The expansion history of the Universe can found by measuring the differential age evolution of cosmic chronometers. This yields a measurement of the Hubble parameter H(z) as a function of redshift.

see: Jimenez & Loeb (2002); Moresco et al. (2018).

The basic idea of the Cosmic Chronometer method is that the Hubble parameter is related to the differential redshift-time relation as $H(z) = \frac{-1}{1+z}\times\frac{dz}{dt}\tag1$

(1) is derived from

$H(z)= \frac{\dot a}{a}$

$a=\frac{1}{1+z}$ and

$\frac{da}{dt}=\frac{da}{dz} \times \frac{dz}{dt}$

Then the quantities $dz$ and $dt$ need to be measured for a passively evolving system such as a group of stars, $dz$ is found from spectroscopic measurements.

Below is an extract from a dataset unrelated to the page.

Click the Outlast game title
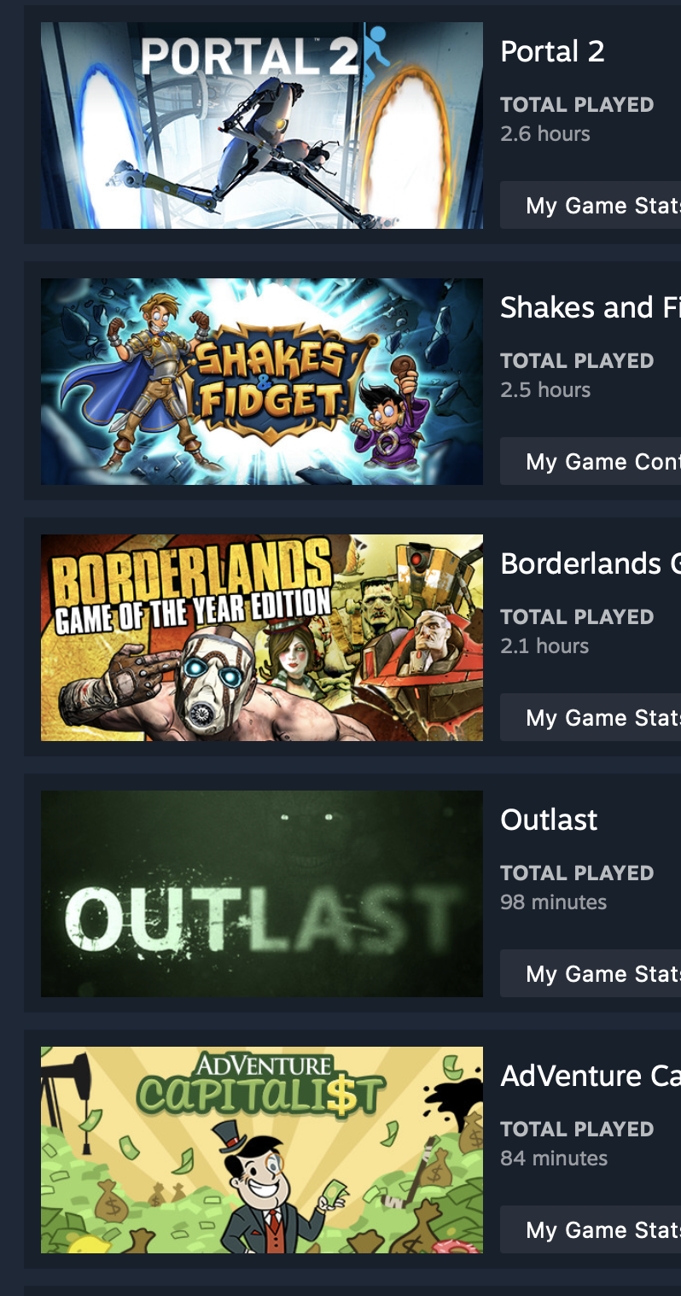 [x=549, y=820]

For $dt$ the ‘cosmic chronometer’ was a direct spectroscopic observable (the 4000 ˚A break) known to be linearly related with the age of the stellar population

enter image description here

and a plot of $H(z)$ against $z$ can be obtained like the one above.

“The solid line and the dashed regions...show the fiducial flat LCDM cosmology... H0 = 67.8 km/s/Mpc, m = 0.308. For comparison an Einstein-de Sitter model is shown...”

• Moresco et al DOI:10.1088/1475-7516/2016/05/014

The method doesn’t need absolute ages of stars, but the difference in ages of the stars.

The question is this:

Since both the actual age of a star and the difference in ages of a pair of stars are both subject to time dilation, has this properly been accounted for in the method?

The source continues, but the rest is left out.